James Baldwin · March 11, 2026
How Would James Baldwin Address Racism and White Supremacy Today?
The architecture has not changed, only the facade. What has shifted is the language, the sophistication of the denial, the new and more subtle ways white Americans have learned to maintain their power while claiming innocence. They have learned to perform allyship. They have learned the vocabulary of justice while protecting the systems that produce injustice.
What I would say now is what I have always said: America was built on the enslavement and destruction of Black people. This is not ancient history. This is the foundation of every institution, every law, every system of wealth in this country. You cannot build a nation on such a crime and simply move forward as if it never happened. The crime is ongoing. The violence is ongoing. The theft is ongoing.

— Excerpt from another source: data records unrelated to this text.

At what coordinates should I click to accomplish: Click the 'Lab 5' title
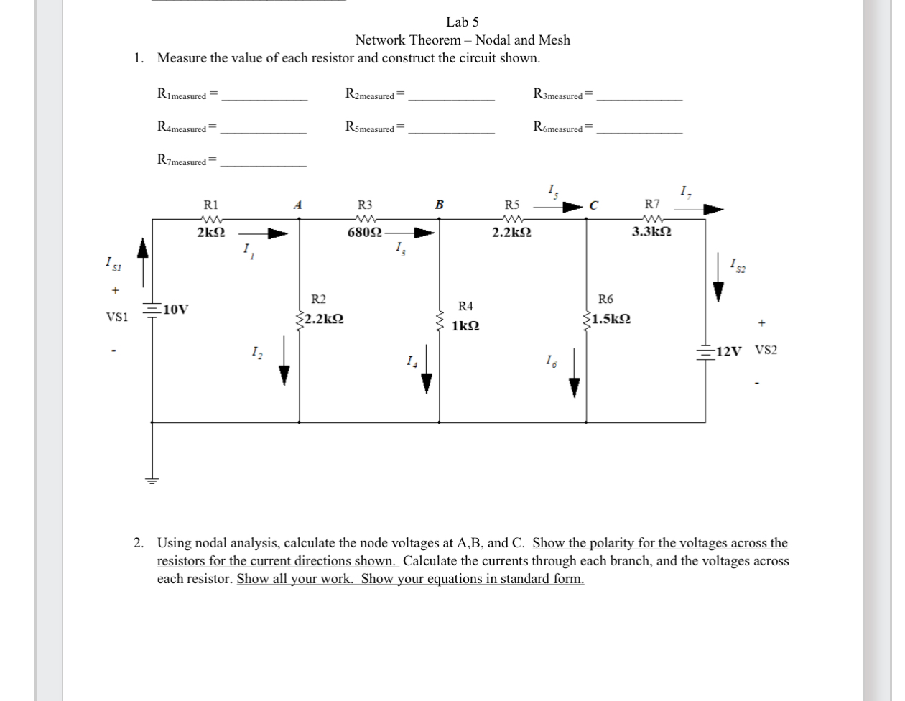(x=462, y=22)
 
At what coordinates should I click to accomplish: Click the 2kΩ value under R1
(x=210, y=233)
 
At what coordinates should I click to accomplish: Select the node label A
(x=297, y=205)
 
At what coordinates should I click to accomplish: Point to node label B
(x=439, y=205)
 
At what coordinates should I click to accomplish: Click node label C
(x=593, y=205)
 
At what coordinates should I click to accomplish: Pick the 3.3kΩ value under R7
(x=651, y=232)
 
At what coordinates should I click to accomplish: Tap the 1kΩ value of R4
(x=465, y=326)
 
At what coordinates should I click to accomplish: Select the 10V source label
(x=176, y=310)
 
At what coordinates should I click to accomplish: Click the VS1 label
(x=116, y=317)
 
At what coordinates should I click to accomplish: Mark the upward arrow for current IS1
(x=144, y=251)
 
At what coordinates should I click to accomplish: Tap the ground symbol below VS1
(x=152, y=480)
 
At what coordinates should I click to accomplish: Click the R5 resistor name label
(x=511, y=205)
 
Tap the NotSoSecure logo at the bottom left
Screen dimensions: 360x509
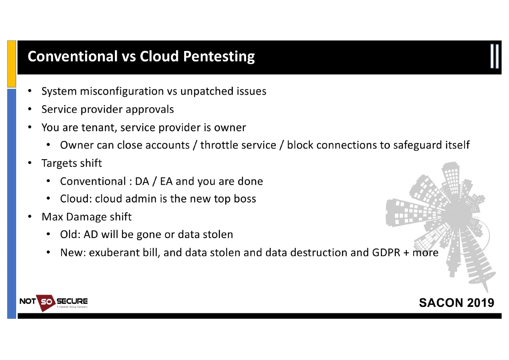[53, 302]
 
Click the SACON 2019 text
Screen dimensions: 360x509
[456, 303]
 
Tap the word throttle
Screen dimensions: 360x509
[219, 145]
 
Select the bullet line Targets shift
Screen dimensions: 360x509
[71, 163]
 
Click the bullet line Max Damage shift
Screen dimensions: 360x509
[86, 217]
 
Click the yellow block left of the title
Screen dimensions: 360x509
[11, 64]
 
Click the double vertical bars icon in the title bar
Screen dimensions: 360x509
[495, 56]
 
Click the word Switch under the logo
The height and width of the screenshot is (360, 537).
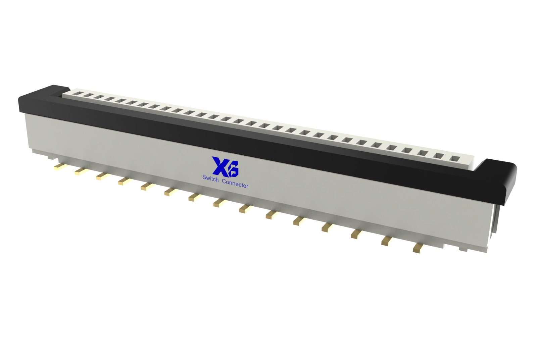coord(210,178)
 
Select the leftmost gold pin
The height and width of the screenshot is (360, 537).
coord(60,167)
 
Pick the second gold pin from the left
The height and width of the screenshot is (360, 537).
coord(81,171)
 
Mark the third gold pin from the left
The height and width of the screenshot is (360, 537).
coord(103,176)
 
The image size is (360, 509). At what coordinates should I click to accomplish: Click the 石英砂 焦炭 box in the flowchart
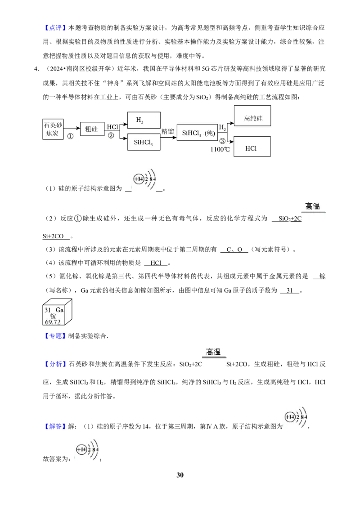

White supremacy is not simply the explicit hatred of the Klan, though that still exists. It is the casual assumption of white superiority embedded in every system. It is the way police murder Black children with impunity. It is the way Black people are denied mortgages, jobs, healthcare, education. It is the way Black people are expected to perform gratitude for basic rights. It is the way white people have convinced themselves that they have earned what was actually stolen and passed down through generations.
I watch Black people fighting for justice, and I see the same obstacles we fought against decades ago, just wearing new clothes. The police still brutalize us. The courts still fail us. White people still feel entitled to determine our worth, our safety, our right to exist.
What must happen is a total reimagining of America, a fundamental restructuring of power. This cannot happen through niceness or reasonable conversation. It requires white Americans to accept a loss of privilege, and most will never do this willingly. But it must happen. The alternative is continued catastrophe.
Black people must continue to love themselves and each other fiercely. We must build independent power. We must tell the truth about what this country is. And we must never, ever accept the comfortable lies that say things are getting better while our children are still dying in the streets. The fight continues because the injustice continues.